25th of January just passed ! & all I do recalled is that I had broken the promise yet doubtfully if it was on purposed ?
Or perhaps jus my forgetfulness of overlooking reason immersed ? , ..
The truth is sicken bare ,. To speak my unspoken words . Now I dare..
I am wistful n wan to see my family n I declare..
I am also afraid to imagine re-enter Schipol portair.
I last left with much recollections of haunted night mares
I am in fear also with my myopia n anxiety reoccurs I swear .
I know MS is constantly hoping me to be positive by reciting my whispers
I am appreciative towards this love n care but I know I am hard to decipher
I am one juvenile coward tat can’t reject nor say no!,,
so I just wan u boys to be sure and affirmatively know.. . . . . .

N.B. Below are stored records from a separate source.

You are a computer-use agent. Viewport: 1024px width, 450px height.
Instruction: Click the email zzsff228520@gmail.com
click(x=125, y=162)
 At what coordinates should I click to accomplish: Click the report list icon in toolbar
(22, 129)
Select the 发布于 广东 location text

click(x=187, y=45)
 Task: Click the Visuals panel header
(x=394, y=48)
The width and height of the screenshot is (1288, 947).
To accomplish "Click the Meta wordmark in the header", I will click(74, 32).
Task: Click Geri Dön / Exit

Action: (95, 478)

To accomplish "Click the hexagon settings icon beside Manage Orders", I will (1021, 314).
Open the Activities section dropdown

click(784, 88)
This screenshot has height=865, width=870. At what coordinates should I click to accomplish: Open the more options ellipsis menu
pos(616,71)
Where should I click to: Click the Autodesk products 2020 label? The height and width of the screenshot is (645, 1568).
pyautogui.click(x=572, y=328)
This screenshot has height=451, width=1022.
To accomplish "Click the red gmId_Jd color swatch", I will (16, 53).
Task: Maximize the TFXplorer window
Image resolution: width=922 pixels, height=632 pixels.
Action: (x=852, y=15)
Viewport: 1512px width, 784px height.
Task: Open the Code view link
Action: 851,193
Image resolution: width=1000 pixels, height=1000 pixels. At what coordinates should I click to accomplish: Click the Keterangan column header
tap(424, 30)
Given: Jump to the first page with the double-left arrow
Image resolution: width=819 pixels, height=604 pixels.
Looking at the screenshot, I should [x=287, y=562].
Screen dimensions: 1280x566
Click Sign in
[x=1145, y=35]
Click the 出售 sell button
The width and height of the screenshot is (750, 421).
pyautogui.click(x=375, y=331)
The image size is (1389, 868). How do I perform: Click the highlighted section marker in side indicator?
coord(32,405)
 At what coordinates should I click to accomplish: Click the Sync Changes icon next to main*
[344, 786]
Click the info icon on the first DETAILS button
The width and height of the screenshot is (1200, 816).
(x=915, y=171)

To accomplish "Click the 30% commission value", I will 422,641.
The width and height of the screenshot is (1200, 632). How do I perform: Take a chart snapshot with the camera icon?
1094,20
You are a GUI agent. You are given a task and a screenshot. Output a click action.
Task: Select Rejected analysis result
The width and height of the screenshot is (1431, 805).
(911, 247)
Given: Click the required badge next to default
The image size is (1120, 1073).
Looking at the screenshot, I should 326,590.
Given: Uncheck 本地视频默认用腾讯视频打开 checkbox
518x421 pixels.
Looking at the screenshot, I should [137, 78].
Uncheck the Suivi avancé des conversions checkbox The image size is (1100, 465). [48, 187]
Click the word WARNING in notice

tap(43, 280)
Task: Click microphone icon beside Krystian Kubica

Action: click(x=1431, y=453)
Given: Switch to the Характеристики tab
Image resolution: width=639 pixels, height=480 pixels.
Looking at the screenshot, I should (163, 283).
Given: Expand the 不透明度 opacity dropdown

I am one hundred percent sure that I will be back to the Platon .
So I could be walking my brother down the Arles I reckon soon.
I knew this twin bros from a different parents of mine hv intuition within one another as though Ema had a triplet instead of a twin that took place ?.,,
I knew my brothers were monitoring me by my diary in cyber space… So
I am apologizing for staring at the ringing missed calls tat recently too place
I will need to be updated by precise venue and dates so I could plan n pace .
Ik ben misschien niet precies verkeerd of 100% recht. maar ik weet wel mijn Nederlandse familie is altijd op zoek in stilte alleen maar om de pijn of vreugde in me voelen .. dank je. als ik het verkeerd, maar toch …. het is goed om u te bedanken, zodat ik verklaren mijn gave van God is echt.